### Task instructions
Word for word, repeat every record.

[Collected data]
== Segment start ==

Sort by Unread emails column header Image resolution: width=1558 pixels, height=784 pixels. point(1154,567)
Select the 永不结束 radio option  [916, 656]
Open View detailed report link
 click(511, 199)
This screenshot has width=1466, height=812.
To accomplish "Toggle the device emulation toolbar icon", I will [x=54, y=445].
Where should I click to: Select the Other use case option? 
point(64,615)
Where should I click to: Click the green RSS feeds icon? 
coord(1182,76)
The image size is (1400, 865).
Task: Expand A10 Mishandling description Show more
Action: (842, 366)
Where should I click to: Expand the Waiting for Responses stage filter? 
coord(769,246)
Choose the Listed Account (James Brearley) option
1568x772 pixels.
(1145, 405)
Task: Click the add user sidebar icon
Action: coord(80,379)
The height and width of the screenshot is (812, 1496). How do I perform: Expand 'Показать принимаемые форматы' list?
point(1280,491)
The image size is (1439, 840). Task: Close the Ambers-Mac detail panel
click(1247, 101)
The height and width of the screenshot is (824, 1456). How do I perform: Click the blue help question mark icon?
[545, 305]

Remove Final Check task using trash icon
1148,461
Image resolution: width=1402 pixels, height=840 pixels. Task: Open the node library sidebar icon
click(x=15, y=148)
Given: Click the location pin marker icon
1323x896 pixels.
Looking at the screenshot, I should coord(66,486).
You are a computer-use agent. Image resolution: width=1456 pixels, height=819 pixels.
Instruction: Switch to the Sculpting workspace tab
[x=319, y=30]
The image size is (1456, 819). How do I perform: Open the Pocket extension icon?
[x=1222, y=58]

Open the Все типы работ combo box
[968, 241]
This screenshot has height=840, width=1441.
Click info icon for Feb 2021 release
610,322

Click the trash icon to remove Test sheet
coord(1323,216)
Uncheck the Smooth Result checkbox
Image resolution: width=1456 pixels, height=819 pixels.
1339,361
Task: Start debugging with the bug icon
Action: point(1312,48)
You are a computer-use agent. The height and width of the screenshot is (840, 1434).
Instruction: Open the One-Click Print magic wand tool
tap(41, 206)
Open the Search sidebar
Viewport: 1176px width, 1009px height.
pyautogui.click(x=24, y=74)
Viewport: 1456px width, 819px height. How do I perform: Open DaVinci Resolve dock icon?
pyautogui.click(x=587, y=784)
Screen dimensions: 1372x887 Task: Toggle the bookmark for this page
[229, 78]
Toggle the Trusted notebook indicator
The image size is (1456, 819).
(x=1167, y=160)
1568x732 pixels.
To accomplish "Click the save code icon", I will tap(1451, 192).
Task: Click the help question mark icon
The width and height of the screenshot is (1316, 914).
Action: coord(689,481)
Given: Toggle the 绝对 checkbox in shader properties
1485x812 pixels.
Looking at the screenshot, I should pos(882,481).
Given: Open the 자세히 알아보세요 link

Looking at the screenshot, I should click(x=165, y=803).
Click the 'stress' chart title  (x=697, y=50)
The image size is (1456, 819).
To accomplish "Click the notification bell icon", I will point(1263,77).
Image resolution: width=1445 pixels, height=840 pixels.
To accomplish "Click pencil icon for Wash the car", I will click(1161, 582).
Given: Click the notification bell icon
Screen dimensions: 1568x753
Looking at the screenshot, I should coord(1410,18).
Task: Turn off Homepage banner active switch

== Segment end ==

### Problem solution
Sort by Unread emails column header Image resolution: width=1558 pixels, height=784 pixels. point(1154,567)
Select the 永不结束 radio option  [916, 656]
Open View detailed report link
 click(511, 199)
This screenshot has width=1466, height=812.
To accomplish "Toggle the device emulation toolbar icon", I will [x=54, y=445].
Where should I click to: Select the Other use case option? 
point(64,615)
Where should I click to: Click the green RSS feeds icon? 
coord(1182,76)
The image size is (1400, 865).
Task: Expand A10 Mishandling description Show more
Action: (842, 366)
Where should I click to: Expand the Waiting for Responses stage filter? 
coord(769,246)
Choose the Listed Account (James Brearley) option
1568x772 pixels.
(1145, 405)
Task: Click the add user sidebar icon
Action: coord(80,379)
The height and width of the screenshot is (812, 1496). How do I perform: Expand 'Показать принимаемые форматы' list?
point(1280,491)
The image size is (1439, 840). Task: Close the Ambers-Mac detail panel
click(1247, 101)
The height and width of the screenshot is (824, 1456). How do I perform: Click the blue help question mark icon?
[545, 305]

Remove Final Check task using trash icon
1148,461
Image resolution: width=1402 pixels, height=840 pixels. Task: Open the node library sidebar icon
click(x=15, y=148)
Given: Click the location pin marker icon
1323x896 pixels.
Looking at the screenshot, I should coord(66,486).
You are a computer-use agent. Image resolution: width=1456 pixels, height=819 pixels.
Instruction: Switch to the Sculpting workspace tab
[x=319, y=30]
The image size is (1456, 819). How do I perform: Open the Pocket extension icon?
[x=1222, y=58]

Open the Все типы работ combo box
[968, 241]
This screenshot has height=840, width=1441.
Click info icon for Feb 2021 release
610,322

Click the trash icon to remove Test sheet
coord(1323,216)
Uncheck the Smooth Result checkbox
Image resolution: width=1456 pixels, height=819 pixels.
1339,361
Task: Start debugging with the bug icon
Action: point(1312,48)
You are a computer-use agent. The height and width of the screenshot is (840, 1434).
Instruction: Open the One-Click Print magic wand tool
tap(41, 206)
Open the Search sidebar
Viewport: 1176px width, 1009px height.
pyautogui.click(x=24, y=74)
Viewport: 1456px width, 819px height. How do I perform: Open DaVinci Resolve dock icon?
pyautogui.click(x=587, y=784)
Screen dimensions: 1372x887 Task: Toggle the bookmark for this page
[229, 78]
Toggle the Trusted notebook indicator
The image size is (1456, 819).
(x=1167, y=160)
1568x732 pixels.
To accomplish "Click the save code icon", I will tap(1451, 192).
Task: Click the help question mark icon
The width and height of the screenshot is (1316, 914).
Action: coord(689,481)
Given: Toggle the 绝对 checkbox in shader properties
1485x812 pixels.
Looking at the screenshot, I should pos(882,481).
Given: Open the 자세히 알아보세요 link

Looking at the screenshot, I should click(x=165, y=803).
Click the 'stress' chart title  (x=697, y=50)
The image size is (1456, 819).
To accomplish "Click the notification bell icon", I will point(1263,77).
Image resolution: width=1445 pixels, height=840 pixels.
To accomplish "Click pencil icon for Wash the car", I will click(1161, 582).
Given: Click the notification bell icon
Screen dimensions: 1568x753
Looking at the screenshot, I should coord(1410,18).
Task: Turn off Homepage banner active switch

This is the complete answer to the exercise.